12 month changes in dietary intake of adolescent girls attending schools in low-income communities following the NEAT Girls cluster randomized controlled trial.

Author information

1
Priority Research Centre in Physical Activity and Nutrition, HA12 Hunter Building, School of Health Sciences, University Drive, Faculty of Health, University of Newcastle, Callaghan, NSW 2308, Australia. Electronic address: clare.collins@newcastle.edu.au.
2
Priority Research Centre in Physical Activity and Nutrition, ATC Building, School of Education, University Drive, University of Newcastle, Callaghan, NSW 2308, Australia. Electronic address: deborah.dewar@newcastle.edu.au.
3
Priority Research Centre in Physical Activity and Nutrition, HA12 Hunter Building, School of Health Sciences, University Drive, Faculty of Health, University of Newcastle, Callaghan, NSW 2308, Australia. Electronic address: tracy.schumacher@uon.edu.au.
4
Priority Research Centre in Physical Activity and Nutrition, ATC Building, School of Education, University Drive, University of Newcastle, Callaghan, NSW 2308, Australia. Electronic address: tara.finn@newcastle.edu.au.
5
Priority Research Centre in Physical Activity and Nutrition, ATC Building, School of Education, University Drive, University of Newcastle, Callaghan, NSW 2308, Australia. Electronic address: philip.morgan@newcastle.edu.au.
6
Priority Research Centre in Physical Activity and Nutrition, ATC Building, School of Education, University Drive, University of Newcastle, Callaghan, NSW 2308, Australia. Electronic address: david.lubans@newcastle.edu.au.

Abstract

Poor dietary habits and obesity are more prevalent in lower socio-economic status (SES) communities. The NEAT Girls cluster randomized controlled trial was a school-based obesity prevention program targeting adolescent girls in low SES schools in NSW, Australia. The aim was to evaluate the 12-month impact of key nutrition program messages on dietary intake and food behaviors. Diet was assessed using a validated semi-quantitative food frequency questionnaire (FFQ). Individual foods were categorized into nutrient-dense or energy-dense, nutrient-poor food groups and the percentage contribution to total energy intake calculated. Participants were aged 13.2±0.5years (n=330).

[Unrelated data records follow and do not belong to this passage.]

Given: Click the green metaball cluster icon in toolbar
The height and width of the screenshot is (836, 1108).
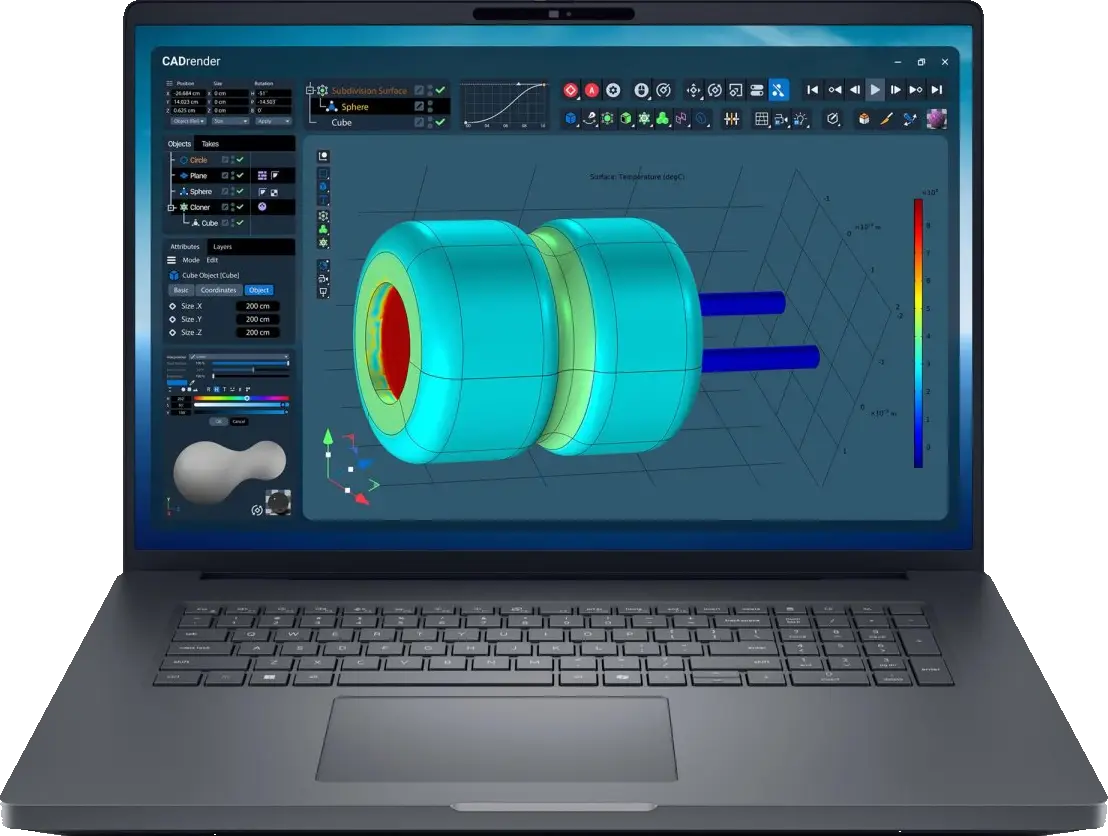Looking at the screenshot, I should click(662, 119).
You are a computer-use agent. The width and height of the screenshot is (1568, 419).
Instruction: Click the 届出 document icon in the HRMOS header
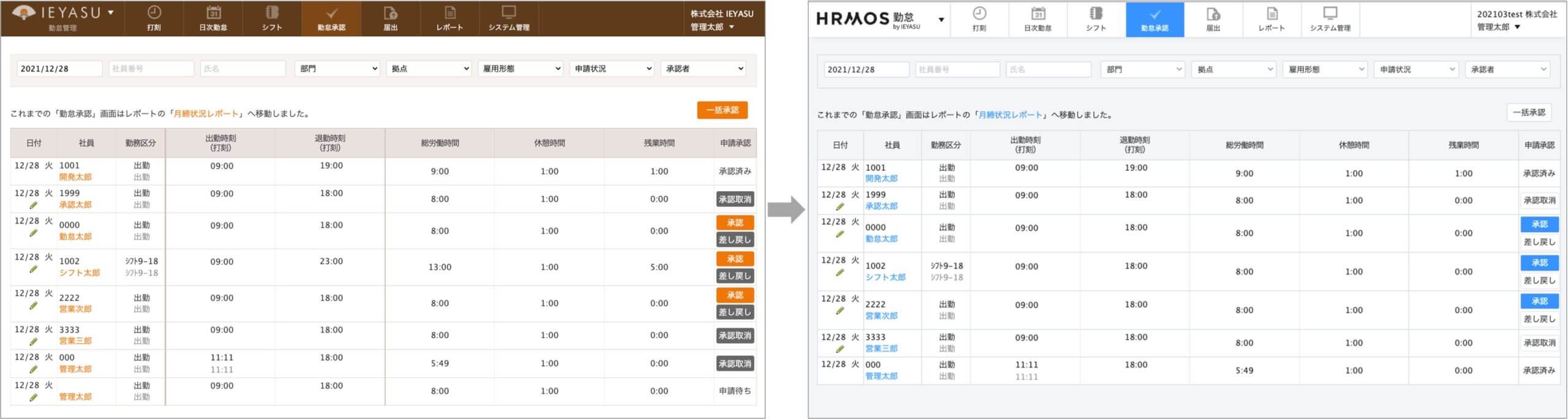(x=1213, y=13)
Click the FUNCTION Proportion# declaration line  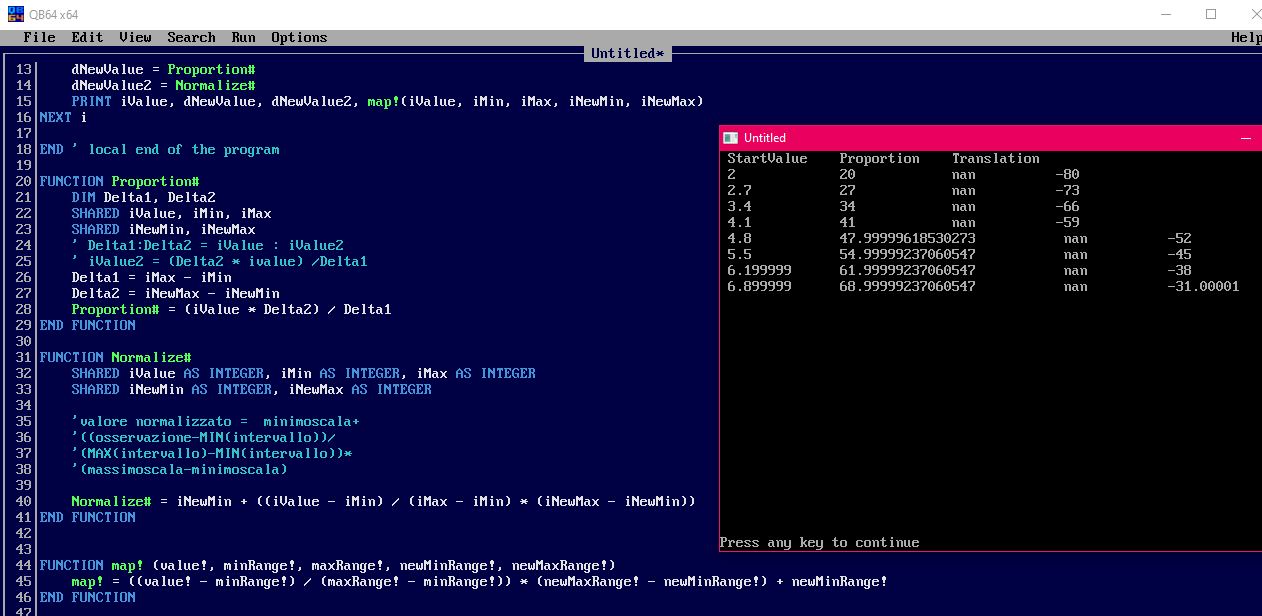click(x=119, y=181)
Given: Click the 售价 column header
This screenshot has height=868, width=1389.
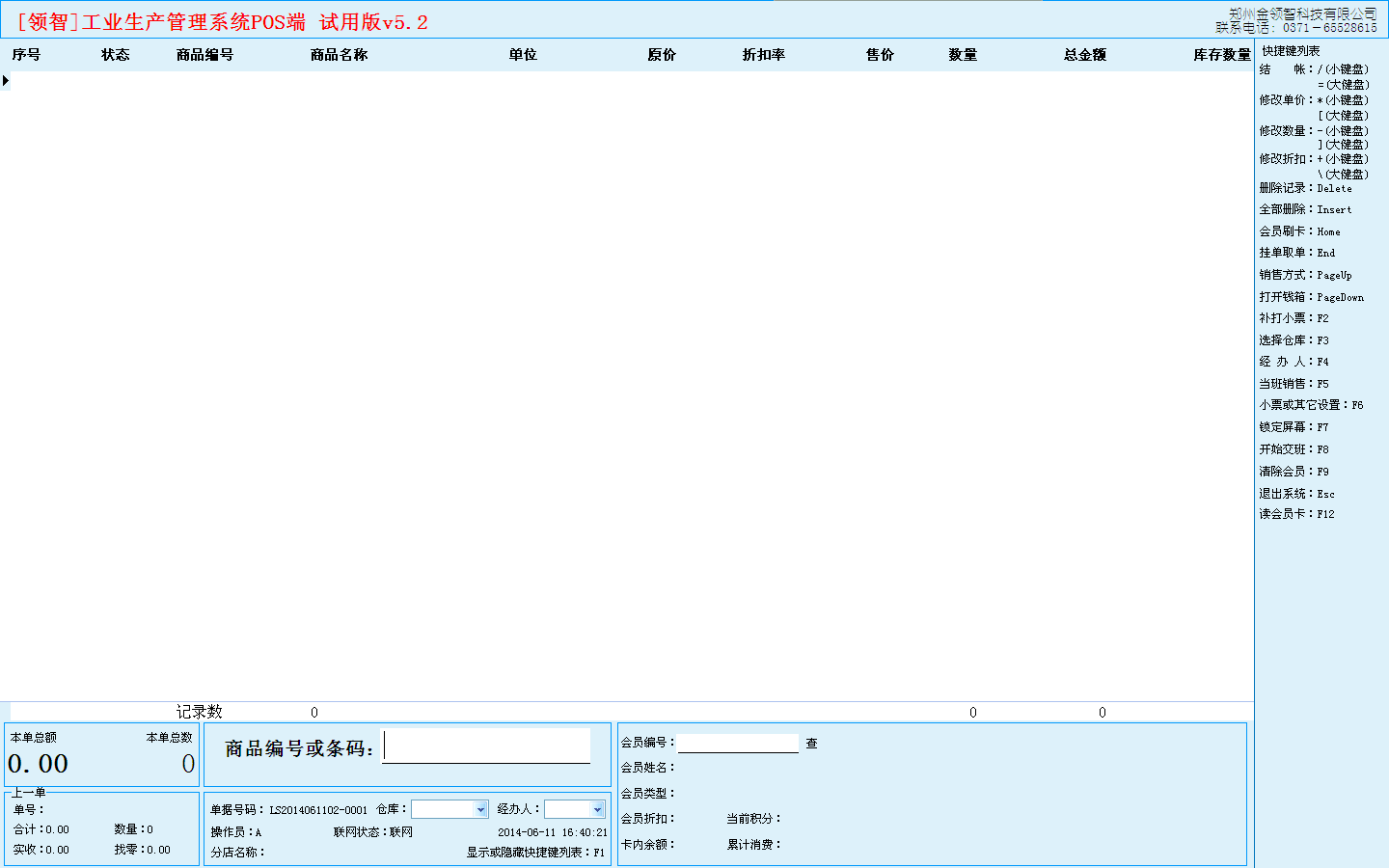Looking at the screenshot, I should point(880,55).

There were no statistically significant group-by-time effects for dietary intake or food related behaviors, with 12-month trends suggesting more intervention group girls had improved water intakes (59% consuming⩽three glasses per day to 54% at 12 months vs. 50% to 61% in controls, p=0.052), with a greater proportion consuming < one sweetened beverage per day (24-41% vs. 34-37% in controls, p=0.057). Further research including more intensive nutrition intervention strategies are required to evaluate whether dietary intake in adolescent girls attending schools in low SES communities can be optimized.

KEYWORDS:

Adolescent; Diet; Female; Intervention; Obesity prevention

PMID:
24239513
DOI:
10.1016/j.appet.2013.11.003
[Indexed for MEDLINE]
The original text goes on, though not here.